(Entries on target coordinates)
--- Start ---

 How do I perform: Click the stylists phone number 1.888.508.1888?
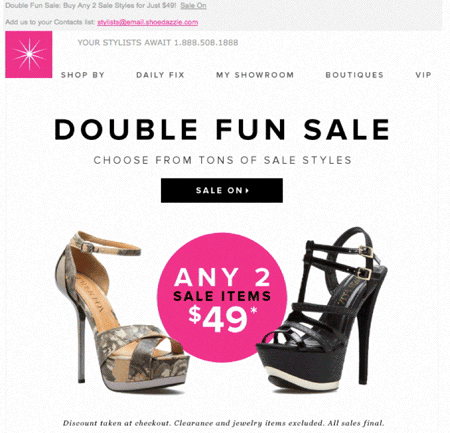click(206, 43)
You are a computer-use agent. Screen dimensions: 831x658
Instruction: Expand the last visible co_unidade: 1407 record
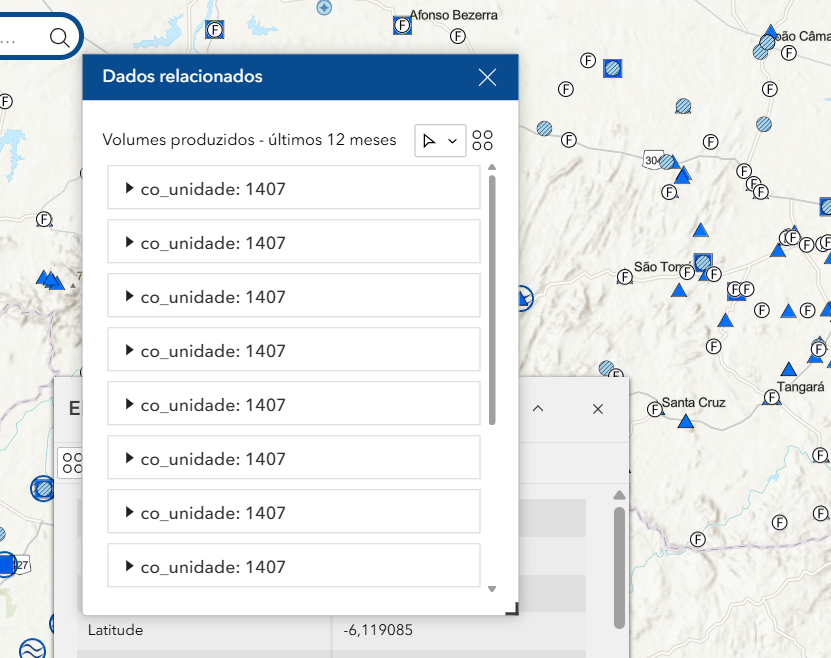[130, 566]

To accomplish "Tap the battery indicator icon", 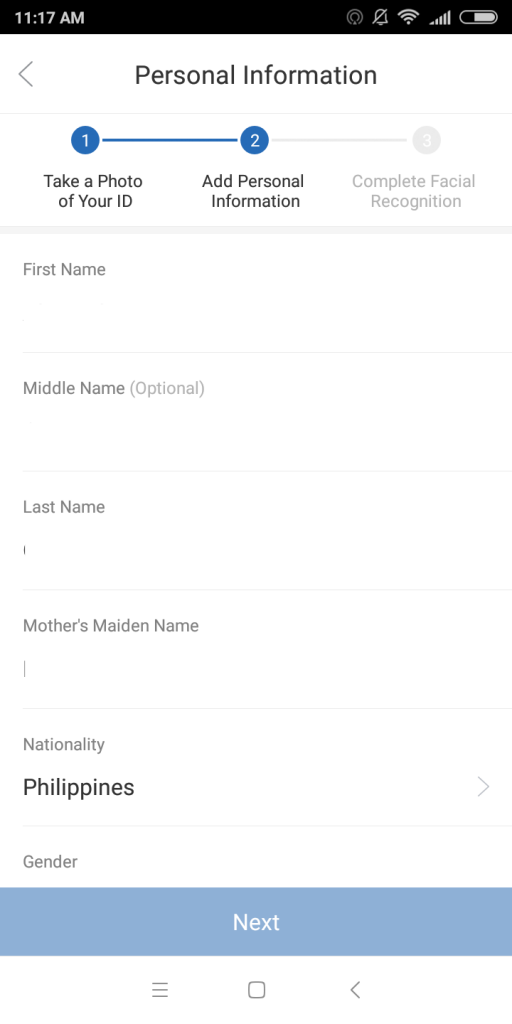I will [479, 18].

--- End ---

The exercise> Locate each line in the listing above that contains the string "Instruction" and copy those lines. Case counts.

Exercise result>
Instruction: Expand the last visible co_unidade: 1407 record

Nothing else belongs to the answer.